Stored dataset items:
◇ ◇ ◇ ◇ ◇ ◇ ◇

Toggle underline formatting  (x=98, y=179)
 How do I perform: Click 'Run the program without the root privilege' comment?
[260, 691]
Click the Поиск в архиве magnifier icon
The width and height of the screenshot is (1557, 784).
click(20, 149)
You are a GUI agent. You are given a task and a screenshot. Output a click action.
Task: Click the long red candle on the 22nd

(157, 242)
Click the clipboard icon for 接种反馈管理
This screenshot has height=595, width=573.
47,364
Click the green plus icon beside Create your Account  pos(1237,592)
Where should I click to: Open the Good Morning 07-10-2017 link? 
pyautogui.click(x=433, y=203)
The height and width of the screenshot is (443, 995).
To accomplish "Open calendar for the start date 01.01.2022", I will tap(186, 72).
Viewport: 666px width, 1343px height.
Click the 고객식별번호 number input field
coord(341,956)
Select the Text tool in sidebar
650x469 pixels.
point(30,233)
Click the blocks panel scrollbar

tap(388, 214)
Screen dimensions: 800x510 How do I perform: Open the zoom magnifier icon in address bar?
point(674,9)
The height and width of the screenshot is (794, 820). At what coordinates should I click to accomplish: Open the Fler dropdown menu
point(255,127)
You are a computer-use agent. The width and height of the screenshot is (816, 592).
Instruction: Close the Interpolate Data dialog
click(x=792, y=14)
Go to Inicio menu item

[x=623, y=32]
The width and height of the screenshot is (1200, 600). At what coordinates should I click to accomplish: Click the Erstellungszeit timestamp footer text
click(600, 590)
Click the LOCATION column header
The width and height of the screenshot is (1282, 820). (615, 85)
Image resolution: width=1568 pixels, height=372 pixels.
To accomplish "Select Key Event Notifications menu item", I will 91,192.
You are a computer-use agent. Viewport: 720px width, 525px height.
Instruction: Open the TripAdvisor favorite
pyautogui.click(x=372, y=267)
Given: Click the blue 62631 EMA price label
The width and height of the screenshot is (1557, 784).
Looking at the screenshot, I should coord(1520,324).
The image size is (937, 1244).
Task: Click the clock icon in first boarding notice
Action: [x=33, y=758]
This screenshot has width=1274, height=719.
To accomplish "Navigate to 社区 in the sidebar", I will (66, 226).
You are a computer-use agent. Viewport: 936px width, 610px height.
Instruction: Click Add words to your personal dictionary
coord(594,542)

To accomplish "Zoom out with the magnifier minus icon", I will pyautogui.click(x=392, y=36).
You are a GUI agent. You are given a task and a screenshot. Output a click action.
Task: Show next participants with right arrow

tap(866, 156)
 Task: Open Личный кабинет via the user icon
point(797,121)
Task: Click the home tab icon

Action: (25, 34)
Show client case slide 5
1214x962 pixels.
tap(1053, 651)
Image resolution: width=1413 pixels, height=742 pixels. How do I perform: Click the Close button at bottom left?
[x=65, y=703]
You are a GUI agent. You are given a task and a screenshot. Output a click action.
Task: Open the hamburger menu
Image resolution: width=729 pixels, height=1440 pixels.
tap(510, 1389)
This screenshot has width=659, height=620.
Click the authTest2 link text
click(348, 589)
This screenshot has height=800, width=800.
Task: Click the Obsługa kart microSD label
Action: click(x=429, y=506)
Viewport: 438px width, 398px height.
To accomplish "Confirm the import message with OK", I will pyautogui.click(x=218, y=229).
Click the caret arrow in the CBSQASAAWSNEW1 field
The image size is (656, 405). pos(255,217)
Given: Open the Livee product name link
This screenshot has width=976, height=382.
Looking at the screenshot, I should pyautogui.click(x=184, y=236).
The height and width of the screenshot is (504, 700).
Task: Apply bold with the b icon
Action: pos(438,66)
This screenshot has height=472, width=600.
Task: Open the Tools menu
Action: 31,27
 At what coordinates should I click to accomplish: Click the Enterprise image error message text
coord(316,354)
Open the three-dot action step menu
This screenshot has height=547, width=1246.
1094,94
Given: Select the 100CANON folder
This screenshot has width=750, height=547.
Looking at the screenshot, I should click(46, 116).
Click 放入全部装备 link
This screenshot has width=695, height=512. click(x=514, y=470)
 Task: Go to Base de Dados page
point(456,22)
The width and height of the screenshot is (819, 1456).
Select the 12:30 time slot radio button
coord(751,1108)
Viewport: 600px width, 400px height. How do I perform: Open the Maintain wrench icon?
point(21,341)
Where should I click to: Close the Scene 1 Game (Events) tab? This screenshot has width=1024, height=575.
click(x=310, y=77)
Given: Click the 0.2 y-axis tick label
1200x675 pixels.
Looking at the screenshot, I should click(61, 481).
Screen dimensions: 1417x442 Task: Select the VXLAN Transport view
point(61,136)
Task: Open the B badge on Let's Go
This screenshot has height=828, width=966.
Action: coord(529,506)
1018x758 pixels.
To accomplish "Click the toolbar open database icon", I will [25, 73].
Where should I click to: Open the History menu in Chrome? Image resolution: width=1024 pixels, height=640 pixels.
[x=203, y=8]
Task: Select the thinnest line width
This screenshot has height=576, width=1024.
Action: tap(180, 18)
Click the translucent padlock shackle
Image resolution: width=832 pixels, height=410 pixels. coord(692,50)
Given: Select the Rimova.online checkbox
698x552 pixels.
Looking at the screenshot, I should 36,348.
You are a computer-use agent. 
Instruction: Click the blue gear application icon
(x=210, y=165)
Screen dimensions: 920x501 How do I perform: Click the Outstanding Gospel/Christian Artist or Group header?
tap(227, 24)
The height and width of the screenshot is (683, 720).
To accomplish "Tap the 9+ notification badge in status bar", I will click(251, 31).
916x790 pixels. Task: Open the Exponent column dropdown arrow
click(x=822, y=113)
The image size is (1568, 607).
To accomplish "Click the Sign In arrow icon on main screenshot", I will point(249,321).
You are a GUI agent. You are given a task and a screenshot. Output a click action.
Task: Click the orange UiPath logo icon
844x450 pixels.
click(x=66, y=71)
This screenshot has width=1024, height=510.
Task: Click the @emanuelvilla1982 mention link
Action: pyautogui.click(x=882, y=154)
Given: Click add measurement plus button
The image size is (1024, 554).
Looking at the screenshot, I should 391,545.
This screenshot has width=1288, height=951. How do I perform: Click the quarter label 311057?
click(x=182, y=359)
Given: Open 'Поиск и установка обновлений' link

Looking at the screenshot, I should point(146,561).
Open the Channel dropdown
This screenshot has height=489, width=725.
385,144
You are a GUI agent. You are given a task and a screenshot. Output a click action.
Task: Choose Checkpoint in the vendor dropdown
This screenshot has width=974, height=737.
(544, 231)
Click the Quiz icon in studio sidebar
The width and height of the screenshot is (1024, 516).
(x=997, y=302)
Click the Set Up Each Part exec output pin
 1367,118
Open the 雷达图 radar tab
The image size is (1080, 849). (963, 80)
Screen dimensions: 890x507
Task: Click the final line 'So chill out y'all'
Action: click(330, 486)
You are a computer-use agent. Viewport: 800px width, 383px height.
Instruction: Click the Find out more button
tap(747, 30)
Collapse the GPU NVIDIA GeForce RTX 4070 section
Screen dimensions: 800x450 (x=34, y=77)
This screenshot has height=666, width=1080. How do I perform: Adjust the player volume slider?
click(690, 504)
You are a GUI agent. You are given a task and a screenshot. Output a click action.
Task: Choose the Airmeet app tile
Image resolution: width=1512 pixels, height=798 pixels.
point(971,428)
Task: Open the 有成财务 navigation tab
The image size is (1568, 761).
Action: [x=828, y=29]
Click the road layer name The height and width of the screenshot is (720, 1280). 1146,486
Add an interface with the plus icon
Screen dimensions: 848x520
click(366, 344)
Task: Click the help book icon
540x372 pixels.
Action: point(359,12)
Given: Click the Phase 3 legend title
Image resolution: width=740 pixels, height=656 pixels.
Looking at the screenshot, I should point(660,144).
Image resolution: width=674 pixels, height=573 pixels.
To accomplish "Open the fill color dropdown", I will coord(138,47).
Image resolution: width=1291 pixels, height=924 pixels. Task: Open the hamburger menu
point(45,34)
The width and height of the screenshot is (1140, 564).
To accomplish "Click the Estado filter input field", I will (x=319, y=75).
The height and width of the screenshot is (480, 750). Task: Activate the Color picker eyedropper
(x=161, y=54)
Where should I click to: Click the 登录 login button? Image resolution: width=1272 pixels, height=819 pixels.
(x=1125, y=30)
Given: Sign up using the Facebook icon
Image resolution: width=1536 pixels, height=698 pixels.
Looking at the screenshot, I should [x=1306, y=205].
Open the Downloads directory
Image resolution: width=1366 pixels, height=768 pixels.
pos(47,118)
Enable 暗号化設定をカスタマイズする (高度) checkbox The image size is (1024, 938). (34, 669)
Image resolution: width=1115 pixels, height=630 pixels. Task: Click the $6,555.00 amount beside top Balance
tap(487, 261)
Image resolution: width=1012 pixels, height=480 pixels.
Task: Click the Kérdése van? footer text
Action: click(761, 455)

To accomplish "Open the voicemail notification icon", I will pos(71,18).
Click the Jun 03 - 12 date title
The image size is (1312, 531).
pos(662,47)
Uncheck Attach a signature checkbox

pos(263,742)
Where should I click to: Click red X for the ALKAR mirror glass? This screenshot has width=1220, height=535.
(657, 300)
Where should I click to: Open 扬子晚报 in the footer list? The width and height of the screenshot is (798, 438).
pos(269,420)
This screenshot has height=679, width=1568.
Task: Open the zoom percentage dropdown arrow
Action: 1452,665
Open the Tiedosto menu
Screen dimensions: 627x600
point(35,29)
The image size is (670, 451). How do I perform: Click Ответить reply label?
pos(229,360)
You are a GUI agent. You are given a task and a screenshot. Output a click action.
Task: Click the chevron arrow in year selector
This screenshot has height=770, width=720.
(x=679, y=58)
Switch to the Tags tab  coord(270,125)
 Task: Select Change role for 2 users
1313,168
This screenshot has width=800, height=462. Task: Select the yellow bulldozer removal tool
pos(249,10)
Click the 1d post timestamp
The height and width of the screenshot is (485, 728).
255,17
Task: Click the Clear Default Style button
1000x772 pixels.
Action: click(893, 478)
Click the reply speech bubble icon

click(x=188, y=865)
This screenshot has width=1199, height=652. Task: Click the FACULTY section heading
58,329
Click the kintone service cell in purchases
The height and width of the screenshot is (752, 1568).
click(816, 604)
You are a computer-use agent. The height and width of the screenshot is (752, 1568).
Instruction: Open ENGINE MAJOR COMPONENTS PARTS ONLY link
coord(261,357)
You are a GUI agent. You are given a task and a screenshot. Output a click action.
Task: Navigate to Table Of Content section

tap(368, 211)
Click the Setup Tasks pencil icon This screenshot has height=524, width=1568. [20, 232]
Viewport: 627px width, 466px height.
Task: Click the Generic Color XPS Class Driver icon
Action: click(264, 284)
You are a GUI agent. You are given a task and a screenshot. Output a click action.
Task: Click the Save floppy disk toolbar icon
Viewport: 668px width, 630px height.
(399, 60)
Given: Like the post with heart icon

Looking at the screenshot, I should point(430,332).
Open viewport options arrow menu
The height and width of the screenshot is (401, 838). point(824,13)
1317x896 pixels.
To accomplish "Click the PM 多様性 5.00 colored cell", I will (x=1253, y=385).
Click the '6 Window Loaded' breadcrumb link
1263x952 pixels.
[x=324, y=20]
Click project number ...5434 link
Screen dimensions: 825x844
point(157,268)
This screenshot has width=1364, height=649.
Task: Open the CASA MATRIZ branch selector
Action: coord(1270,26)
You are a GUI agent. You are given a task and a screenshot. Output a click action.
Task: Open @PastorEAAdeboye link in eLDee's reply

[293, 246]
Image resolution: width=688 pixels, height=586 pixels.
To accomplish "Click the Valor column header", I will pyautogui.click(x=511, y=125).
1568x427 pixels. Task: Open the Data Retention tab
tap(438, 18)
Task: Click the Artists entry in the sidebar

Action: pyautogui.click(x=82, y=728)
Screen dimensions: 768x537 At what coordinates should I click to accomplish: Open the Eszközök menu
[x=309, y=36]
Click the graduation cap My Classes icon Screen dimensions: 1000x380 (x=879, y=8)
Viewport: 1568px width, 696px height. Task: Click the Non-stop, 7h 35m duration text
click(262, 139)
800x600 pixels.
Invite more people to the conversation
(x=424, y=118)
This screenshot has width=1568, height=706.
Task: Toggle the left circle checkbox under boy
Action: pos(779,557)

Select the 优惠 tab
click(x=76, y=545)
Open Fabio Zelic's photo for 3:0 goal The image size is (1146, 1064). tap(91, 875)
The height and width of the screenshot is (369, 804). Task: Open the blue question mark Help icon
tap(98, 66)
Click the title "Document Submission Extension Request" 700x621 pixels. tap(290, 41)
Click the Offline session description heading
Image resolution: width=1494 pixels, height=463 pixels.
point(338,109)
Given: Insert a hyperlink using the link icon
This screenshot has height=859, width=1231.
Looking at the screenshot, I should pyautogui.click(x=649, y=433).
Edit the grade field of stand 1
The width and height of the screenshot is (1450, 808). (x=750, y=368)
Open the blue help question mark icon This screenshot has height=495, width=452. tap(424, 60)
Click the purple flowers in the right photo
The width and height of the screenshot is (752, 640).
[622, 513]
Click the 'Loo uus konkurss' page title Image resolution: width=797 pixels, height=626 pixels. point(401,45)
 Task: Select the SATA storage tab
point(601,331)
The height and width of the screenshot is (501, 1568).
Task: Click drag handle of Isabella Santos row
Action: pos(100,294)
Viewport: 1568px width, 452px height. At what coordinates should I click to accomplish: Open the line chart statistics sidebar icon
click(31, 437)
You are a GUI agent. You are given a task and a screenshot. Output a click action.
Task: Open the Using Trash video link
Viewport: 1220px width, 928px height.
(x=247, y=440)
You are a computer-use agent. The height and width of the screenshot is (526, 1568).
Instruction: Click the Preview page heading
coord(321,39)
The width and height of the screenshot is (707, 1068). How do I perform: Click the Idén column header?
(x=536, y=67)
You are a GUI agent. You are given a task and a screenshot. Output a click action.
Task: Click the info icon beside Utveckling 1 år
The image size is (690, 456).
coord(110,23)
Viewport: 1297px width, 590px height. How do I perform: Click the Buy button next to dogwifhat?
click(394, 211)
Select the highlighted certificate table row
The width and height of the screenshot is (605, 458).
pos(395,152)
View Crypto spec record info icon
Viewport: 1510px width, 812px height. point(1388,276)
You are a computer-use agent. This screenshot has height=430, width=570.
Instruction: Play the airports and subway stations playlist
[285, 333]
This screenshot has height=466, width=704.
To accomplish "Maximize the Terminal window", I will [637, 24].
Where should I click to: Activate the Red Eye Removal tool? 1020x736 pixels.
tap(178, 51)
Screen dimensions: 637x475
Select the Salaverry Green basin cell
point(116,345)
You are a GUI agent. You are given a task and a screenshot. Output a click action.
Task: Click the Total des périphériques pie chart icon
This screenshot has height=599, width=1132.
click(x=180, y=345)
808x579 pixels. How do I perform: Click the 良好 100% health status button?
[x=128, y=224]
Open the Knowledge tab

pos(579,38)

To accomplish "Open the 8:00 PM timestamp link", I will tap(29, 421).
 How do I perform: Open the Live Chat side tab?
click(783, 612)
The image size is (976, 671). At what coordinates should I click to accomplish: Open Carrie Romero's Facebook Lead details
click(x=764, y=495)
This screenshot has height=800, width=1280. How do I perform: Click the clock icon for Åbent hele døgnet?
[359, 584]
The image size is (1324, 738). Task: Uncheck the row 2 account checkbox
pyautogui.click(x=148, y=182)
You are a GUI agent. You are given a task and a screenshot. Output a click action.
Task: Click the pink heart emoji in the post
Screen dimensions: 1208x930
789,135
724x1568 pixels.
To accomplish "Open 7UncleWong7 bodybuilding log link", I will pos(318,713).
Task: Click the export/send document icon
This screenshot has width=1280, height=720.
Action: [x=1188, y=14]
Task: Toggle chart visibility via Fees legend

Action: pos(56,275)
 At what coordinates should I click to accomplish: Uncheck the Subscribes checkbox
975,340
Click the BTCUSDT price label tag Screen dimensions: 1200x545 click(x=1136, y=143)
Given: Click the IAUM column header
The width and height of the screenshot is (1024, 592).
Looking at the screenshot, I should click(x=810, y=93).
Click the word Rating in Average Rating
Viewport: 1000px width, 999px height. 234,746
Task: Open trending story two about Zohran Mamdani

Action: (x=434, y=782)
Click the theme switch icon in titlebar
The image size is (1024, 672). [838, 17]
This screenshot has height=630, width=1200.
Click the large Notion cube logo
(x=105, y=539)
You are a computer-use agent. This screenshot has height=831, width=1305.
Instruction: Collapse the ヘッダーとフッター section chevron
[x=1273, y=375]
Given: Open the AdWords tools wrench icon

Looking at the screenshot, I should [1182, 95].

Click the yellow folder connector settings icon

◇ ◇ ◇ ◇ ◇ ◇ ◇

Required action:
Please write out, exactly as they appear above, only the lines in the stretch from the line with "1214x962 pixels." through the line with "This screenshot has width=659, height=620.".

Result of this task:
1214x962 pixels.
tap(1053, 651)
Image resolution: width=1413 pixels, height=742 pixels. How do I perform: Click the Close button at bottom left?
[x=65, y=703]
You are a GUI agent. You are given a task and a screenshot. Output a click action.
Task: Open the hamburger menu
Image resolution: width=729 pixels, height=1440 pixels.
tap(510, 1389)
This screenshot has width=659, height=620.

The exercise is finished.